*What to produce*
Can you format the items below as a two-column CSV with the headers "instruction" and "location", with one row per item holding its text and its answer? Put each value in a single quoted field with line breaks replaced by spaces, and leave out the pictures.

[Rows on where the targets appear]
------------
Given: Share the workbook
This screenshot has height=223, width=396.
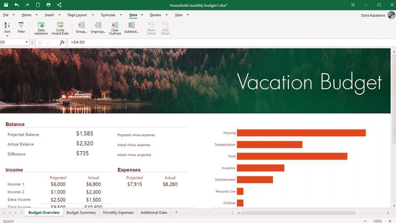Looking at the screenshot, I should [59, 5].
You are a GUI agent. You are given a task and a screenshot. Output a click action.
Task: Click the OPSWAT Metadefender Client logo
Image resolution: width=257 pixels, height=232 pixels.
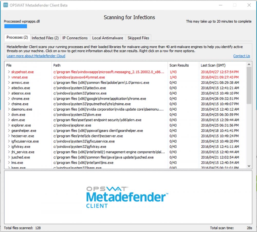click(127, 198)
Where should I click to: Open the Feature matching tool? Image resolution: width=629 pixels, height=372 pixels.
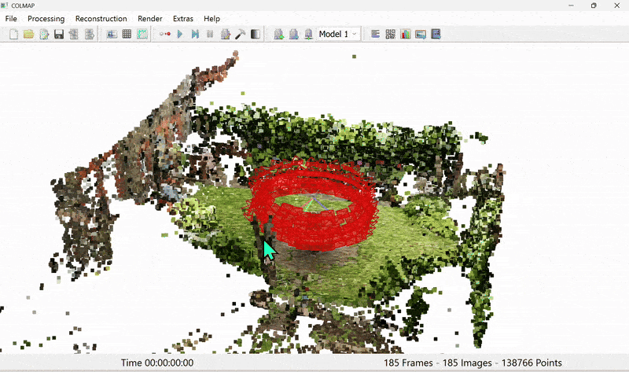(x=127, y=35)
------------
*Result of this exercise*
instruction,location
"Given: Share the workbook This screenshot has height=223, width=396.","Looking at the screenshot, I should [59, 5]."
"You are a GUI agent. You are given a task and a screenshot. Output a click action. Task: Click the OPSWAT Metadefender Client logo Image resolution: width=257 pixels, height=232 pixels.","click(127, 198)"
"Where should I click to: Open the Feature matching tool? Image resolution: width=629 pixels, height=372 pixels.","(x=127, y=35)"